Central, peripheral, and contextual regulation of food intake.

摘要

Near-unlimited access to energy-dense foods high in fat and sugar is widely viewed as a major contributing factor to the obesity epidemic of modern industrialized nations. Excessive consumption of these highly palatable foods, however, may have consequences on physiological and psychological function that extend beyond gains in body weight. Like drugs of abuse, palatable foods acquire enhanced incentive salience with repeated exposure, reflecting increased motivation to obtain and consume them. Whether palatable foods, similar to drugs of abuse, can also produce a withdrawal-like syndrome upon cessation of access remains unclear. This dissertation describes a model of rapid, excessive 'binge-like' intake of a highly palatable sweet fat diet in rats, investigates whether evidence of a withdrawal-like syndrome or impaired reward function is apparent during the abstinent period between binges, and explores the contribution of cannabinoid type 1(CB1) receptor mediated signals in regulating binge-like behavior. Results indicated that limited daily access to the sweet fat diet induced robust binge-like behavior in the absence of negative emotional symptoms of anxiety-like behavior or impaired reward function upon withdrawal. However, rats with a history of binge-like palatable food intake did show evidence of enhanced reactivity to binge-related cues. A binge "prime" consisting of a minimal dose of the sweet fat diet and contextual cues associated with the binge increased locomotor indices of activity and elevated intracranial self-stimulation thresholds.

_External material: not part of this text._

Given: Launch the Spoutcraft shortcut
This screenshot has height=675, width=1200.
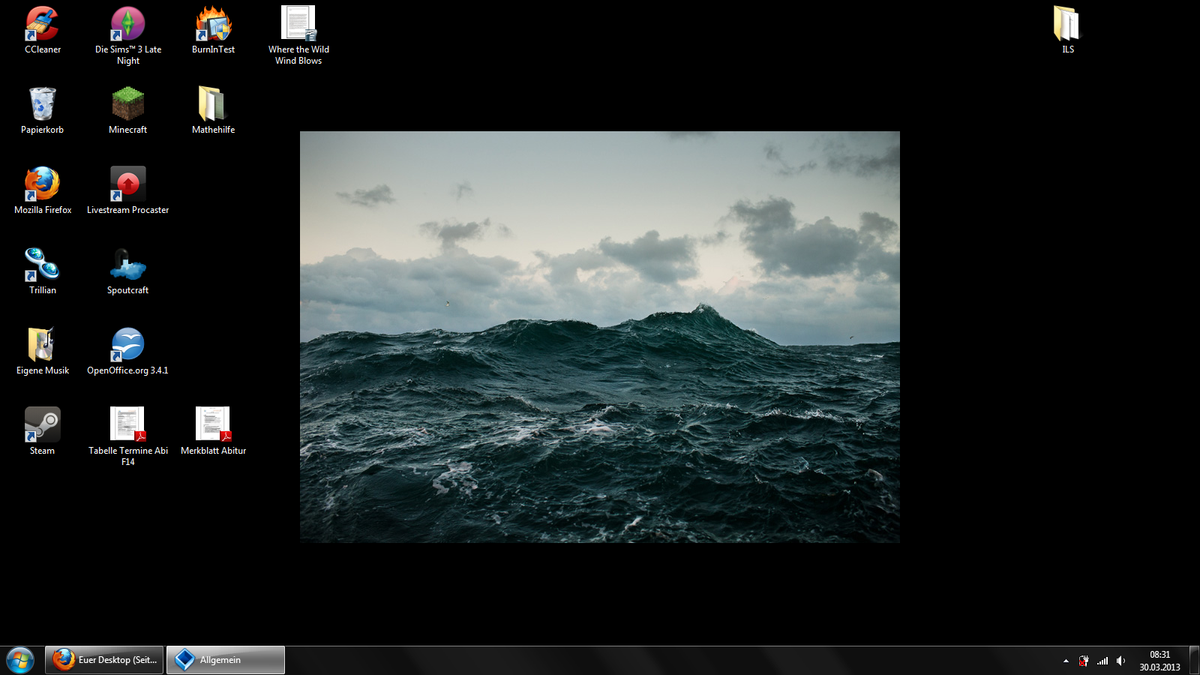Looking at the screenshot, I should pos(128,264).
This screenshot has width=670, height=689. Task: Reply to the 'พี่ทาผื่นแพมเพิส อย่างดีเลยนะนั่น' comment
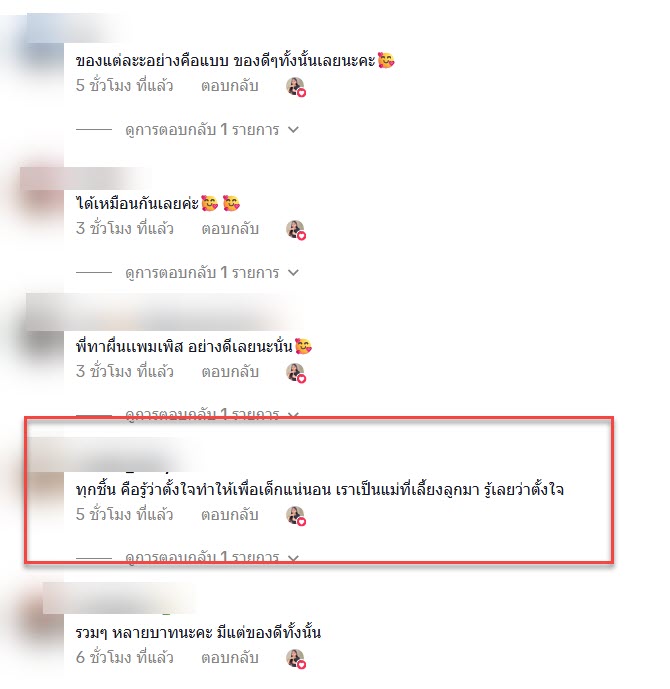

This suggests that the primary factors motivating continued binge-like intake are the hedonic value of the food and the appetitive drive associated with binge cues rather than an attempt to compensate for a negative state of withdrawal. Using a novel CB1 receptor inverse agonist, the hypothesis that central and peripheral cannabinoid receptors contribute independently to regulation of binge-like food intake was also tested. Peripheral CB1 blockade reduced ad libitum intake of both less palatable chow and the palatable diet, but joint blockade of central and peripheral receptors was required to suppress binge-like intake. This suggests that central cannabinoid circuitry is preferentially recruited when incentive to consume a palatable food is enhanced by limited access.